> What this task involves: What is needed is a word-for-word restatement of all the entries.

___ Data in this exercise

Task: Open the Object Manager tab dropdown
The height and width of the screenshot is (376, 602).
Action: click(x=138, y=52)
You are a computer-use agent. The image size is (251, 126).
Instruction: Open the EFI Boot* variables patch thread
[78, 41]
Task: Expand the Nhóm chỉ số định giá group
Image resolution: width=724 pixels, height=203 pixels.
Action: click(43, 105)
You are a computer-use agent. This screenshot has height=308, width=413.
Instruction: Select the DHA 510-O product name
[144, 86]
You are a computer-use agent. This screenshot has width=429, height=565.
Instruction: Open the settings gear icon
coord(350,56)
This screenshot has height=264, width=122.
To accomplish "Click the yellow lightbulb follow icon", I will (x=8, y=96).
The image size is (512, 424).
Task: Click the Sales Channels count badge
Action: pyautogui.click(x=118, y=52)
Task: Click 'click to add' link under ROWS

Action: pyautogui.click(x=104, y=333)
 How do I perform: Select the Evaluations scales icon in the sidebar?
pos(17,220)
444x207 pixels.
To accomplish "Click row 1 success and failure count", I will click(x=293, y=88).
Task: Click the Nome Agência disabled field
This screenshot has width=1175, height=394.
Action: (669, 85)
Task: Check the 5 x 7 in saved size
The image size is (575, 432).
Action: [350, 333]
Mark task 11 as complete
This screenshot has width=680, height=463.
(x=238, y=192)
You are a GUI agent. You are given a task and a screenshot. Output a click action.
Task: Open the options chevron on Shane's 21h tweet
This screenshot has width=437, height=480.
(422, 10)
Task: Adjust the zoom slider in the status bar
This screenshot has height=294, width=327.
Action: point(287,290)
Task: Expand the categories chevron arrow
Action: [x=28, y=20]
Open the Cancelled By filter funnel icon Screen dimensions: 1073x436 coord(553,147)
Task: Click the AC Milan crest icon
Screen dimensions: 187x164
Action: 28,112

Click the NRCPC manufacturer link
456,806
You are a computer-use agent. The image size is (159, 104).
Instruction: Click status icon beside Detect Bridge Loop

______

> Task result:
Task: Open the Object Manager tab dropdown
The height and width of the screenshot is (376, 602).
Action: click(x=138, y=52)
You are a computer-use agent. The image size is (251, 126).
Instruction: Open the EFI Boot* variables patch thread
[78, 41]
Task: Expand the Nhóm chỉ số định giá group
Image resolution: width=724 pixels, height=203 pixels.
Action: click(43, 105)
You are a computer-use agent. This screenshot has height=308, width=413.
Instruction: Select the DHA 510-O product name
[144, 86]
You are a computer-use agent. This screenshot has width=429, height=565.
Instruction: Open the settings gear icon
coord(350,56)
This screenshot has height=264, width=122.
To accomplish "Click the yellow lightbulb follow icon", I will (x=8, y=96).
The image size is (512, 424).
Task: Click the Sales Channels count badge
Action: pyautogui.click(x=118, y=52)
Task: Click 'click to add' link under ROWS

Action: pyautogui.click(x=104, y=333)
 How do I perform: Select the Evaluations scales icon in the sidebar?
pos(17,220)
444x207 pixels.
To accomplish "Click row 1 success and failure count", I will click(x=293, y=88).
Task: Click the Nome Agência disabled field
This screenshot has width=1175, height=394.
Action: (669, 85)
Task: Check the 5 x 7 in saved size
The image size is (575, 432).
Action: [350, 333]
Mark task 11 as complete
This screenshot has width=680, height=463.
(x=238, y=192)
You are a GUI agent. You are given a task and a screenshot. Output a click action.
Task: Open the options chevron on Shane's 21h tweet
This screenshot has width=437, height=480.
(422, 10)
Task: Adjust the zoom slider in the status bar
This screenshot has height=294, width=327.
Action: point(287,290)
Task: Expand the categories chevron arrow
Action: [x=28, y=20]
Open the Cancelled By filter funnel icon Screen dimensions: 1073x436 coord(553,147)
Task: Click the AC Milan crest icon
Screen dimensions: 187x164
Action: 28,112

Click the NRCPC manufacturer link
456,806
You are a computer-use agent. The image size is (159, 104).
Instruction: Click status icon beside Detect Bridge Loop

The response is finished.